__EXERCISE DIRECTIONS__.
Could you render every line of the records below as a numbered list, skipping any blank lines and leaving the pictures out?

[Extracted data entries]
------------
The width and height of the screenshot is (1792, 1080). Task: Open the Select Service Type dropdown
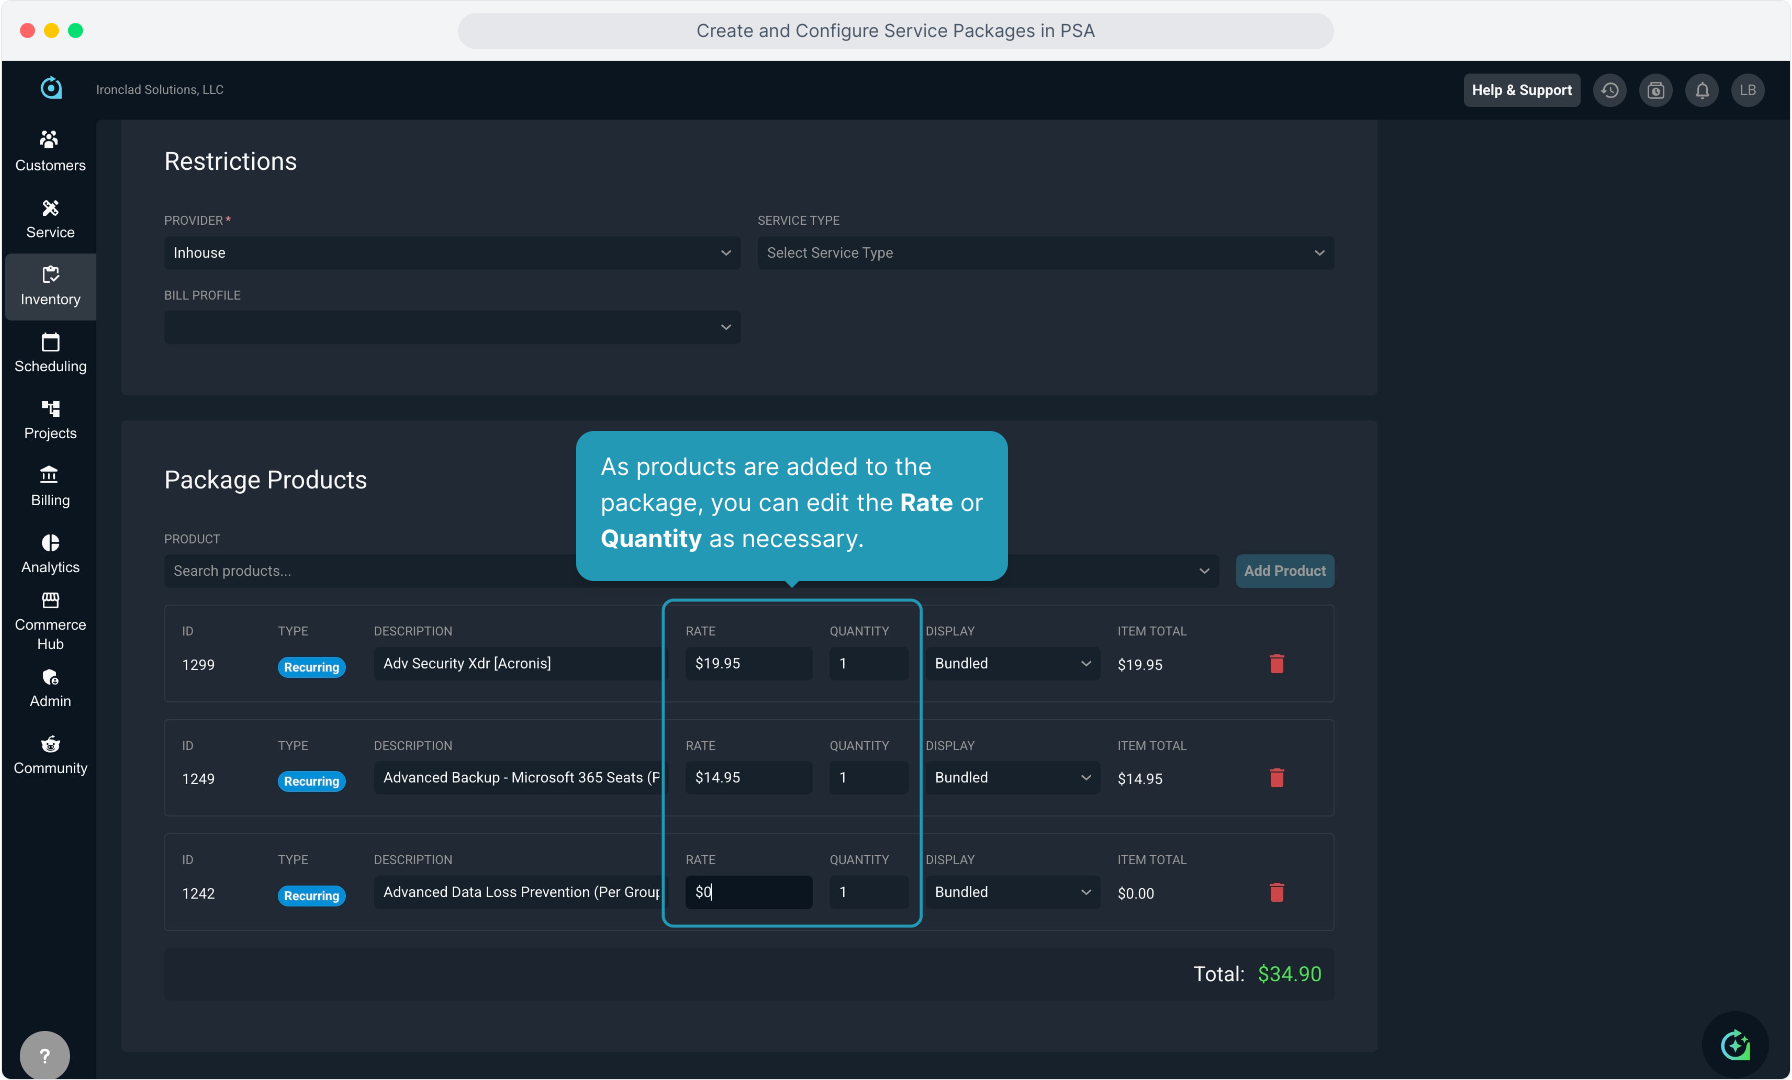click(1045, 253)
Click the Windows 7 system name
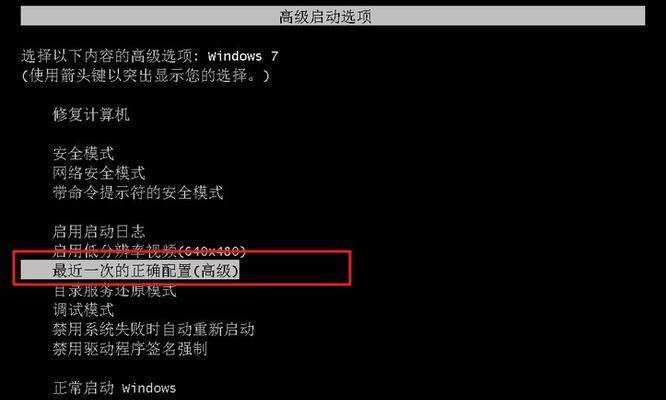666x400 pixels. pyautogui.click(x=243, y=56)
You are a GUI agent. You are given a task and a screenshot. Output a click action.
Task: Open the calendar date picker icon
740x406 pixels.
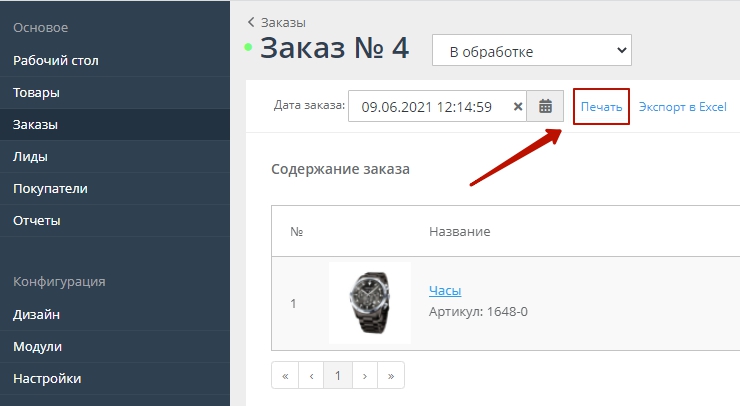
------------
__RESPONSE FOR THIS EXERCISE__.
1. The width and height of the screenshot is (1792, 1080). Task: Open the Select Service Type dropdown
2. click(1045, 253)
3. Click the Windows 7 system name
4. 666x400 pixels. pyautogui.click(x=243, y=56)
5. You are a GUI agent. You are given a task and a screenshot. Output a click action.
6. Task: Open the calendar date picker icon
7. 740x406 pixels.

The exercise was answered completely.